CoDi: Co-evolving Contrastive Diffusion Models for Mixed-type Tabular Synthesis

Abstract
Introduction
Background
Proposed Method
1. Co-evovling Conditional Diffusion Models
2. Contrastive Learning
3. Training & Sampling

0. Abstract

Difficulty in modeling discrete variables of tabular data

\(\rightarrow\) Propose CoDi

CoDi

Process continuous and discrete variables separately
- but being conditioned on each other
- by two diffusion models
Two diffusion models are co-evolved
- by reading conditions from each other
Introduce a contrastive learning method with a negative sampling

1. Introduction

Challenging issue in the SOTA tabular data synthesis methods

\(\rightarrow\) usually consists of mixed data types

\(\rightarrow\) pre/postprocessing of the tabular data is inevitable

( & performance is highly dependent on the pre/post-processing method )

The most common way (to treat discrete variables)

= sample in “continuous spaces” after their one-hot encoding

Problems?

(1) May lead to sub-optimal results due to sampling mistakes.
(2) When continuous and discrete variables are processed in a same manner, it is likely that inter-column correlations are compromised in the learned distribution.

\(\rightarrow \therefore\) Interested in processing continuous and discrete variables in more robust ways

CoDi

Incorporates two diffusion models
- (1) For continuous variables
  - works in a continuous space
- (2) For categorical variables
  - works in a discrete space
Two design points
- (1) co-evolving conditional diffusion models
- (2) contrastive training for better connecting them

Notation

\(\mathbf{x}_0=\left(\mathbf{x}_0^C, \mathbf{x}_0^D\right)\), which consists of continuous and discrete values
\(\mathbf{x}_t=\left(\mathbf{x}_t^C, \mathbf{x}_t^D\right)\) : diffused sample at step \(t\).

a) Co-evolving conditional diffusion models

Read conditions from each other

[Forward]

Simultaneously perturb continuous and discrete variables at each forward step
- Continuous (resp. discrete) model reads the perturbed discrete (resp. continuous) sample as a condition at the same time step.

[Reverse]

Model denoises the sample \(\mathrm{x}_t^C\) (resp. \(\mathbf{x}_t^D\) ) conditioned both on the continuous sample \(\mathbf{x}_{t+1}^C\) and discrete sample \(\mathbf{x}_{t+1}^D\) from its previous step.

> **DATASET EXTRACT**
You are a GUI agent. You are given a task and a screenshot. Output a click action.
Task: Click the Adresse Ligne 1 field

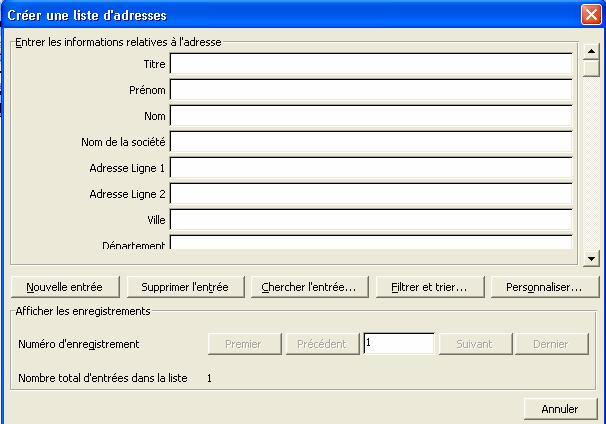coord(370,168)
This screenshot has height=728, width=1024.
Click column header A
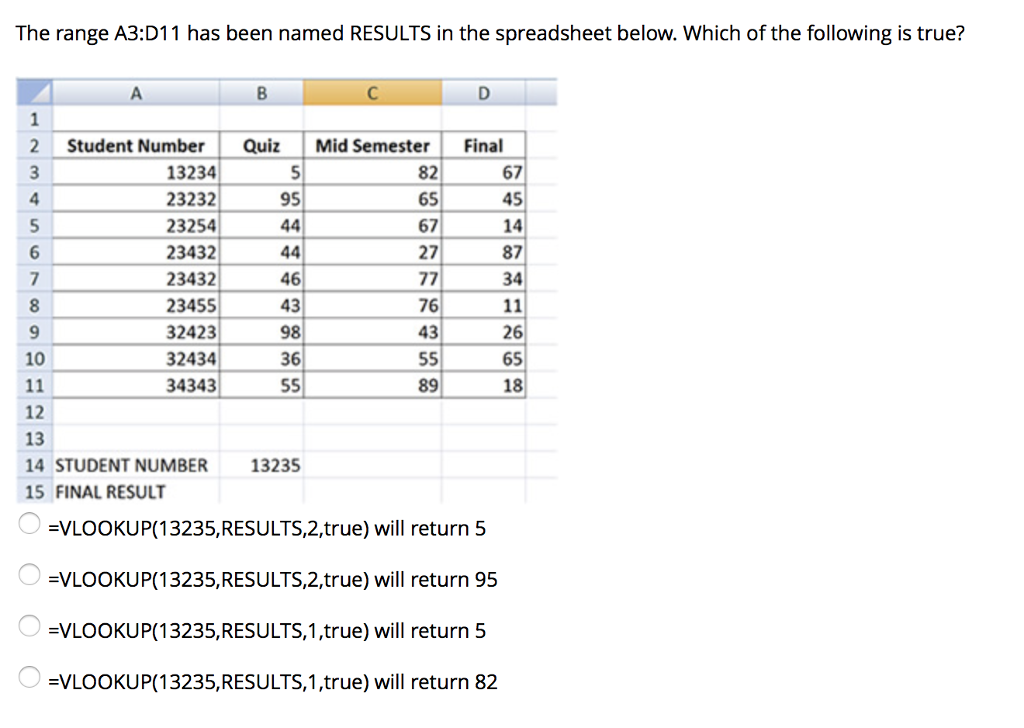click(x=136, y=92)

...

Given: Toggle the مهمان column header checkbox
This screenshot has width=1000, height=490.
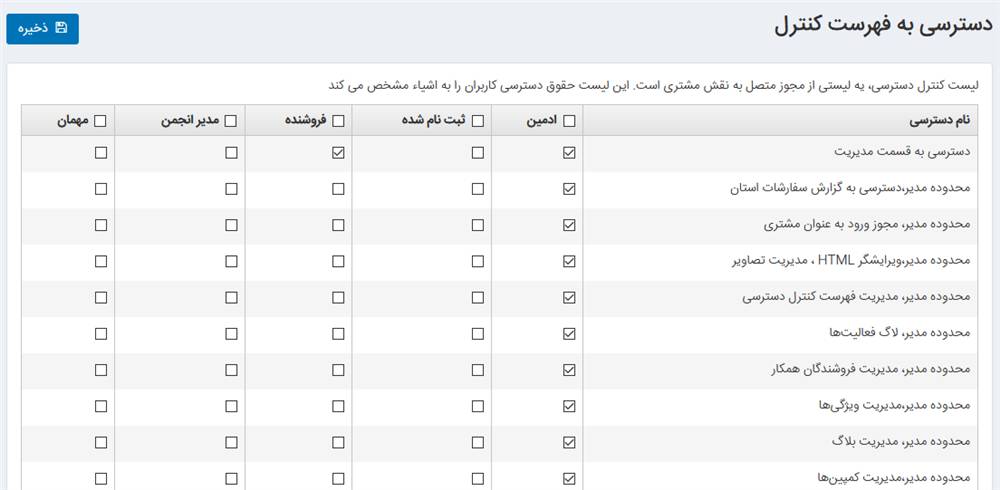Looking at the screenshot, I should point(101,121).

==

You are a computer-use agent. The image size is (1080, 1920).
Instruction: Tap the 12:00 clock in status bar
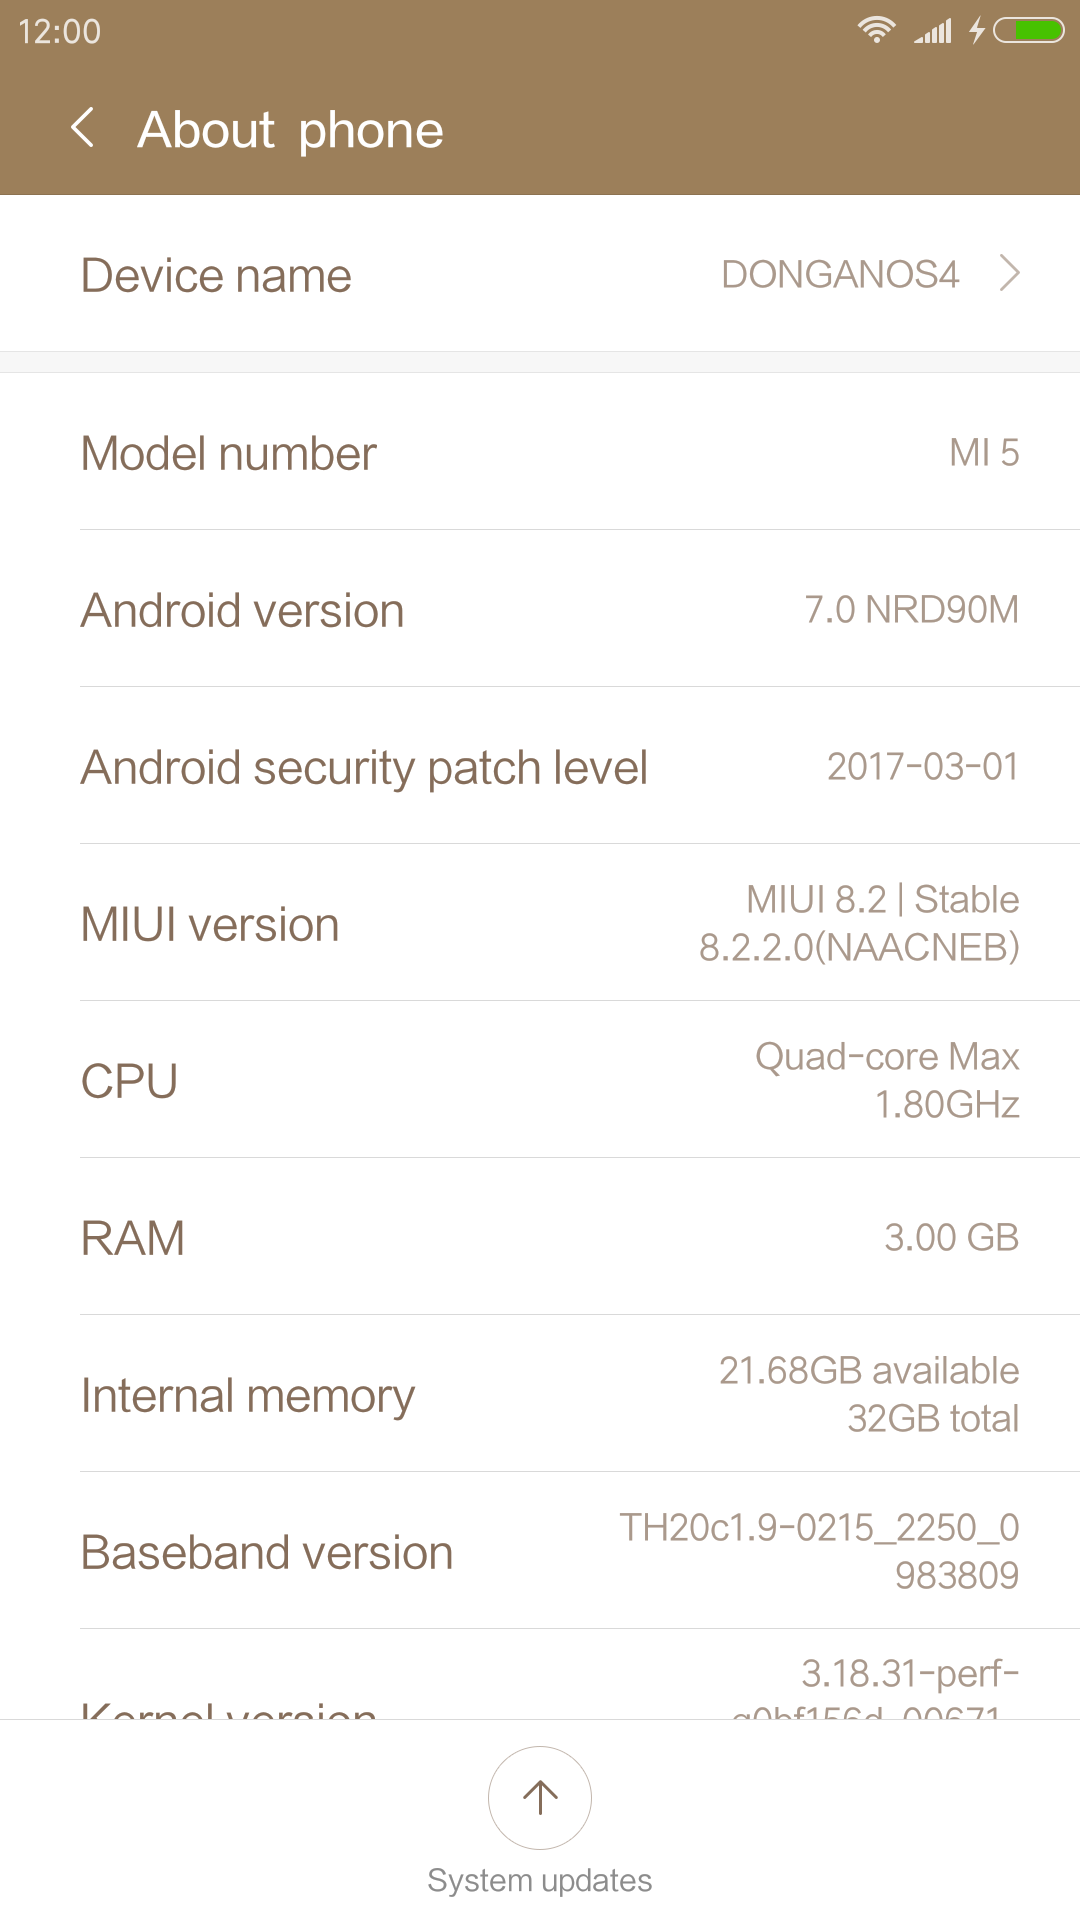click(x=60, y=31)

> **PROBLEM REQUIREMENTS**
Repeat the part of the CoDi page text starting with "a) Co-evolving conditional" and going on through "same time step.", keeping every word and symbol unchanged.

> **TASK OUTPUT**
a) Co-evolving conditional diffusion models

Read conditions from each other

[Forward]

Simultaneously perturb continuous and discrete variables at each forward step
- Continuous (resp. discrete) model reads the perturbed discrete (resp. continuous) sample as a condition at the same time step.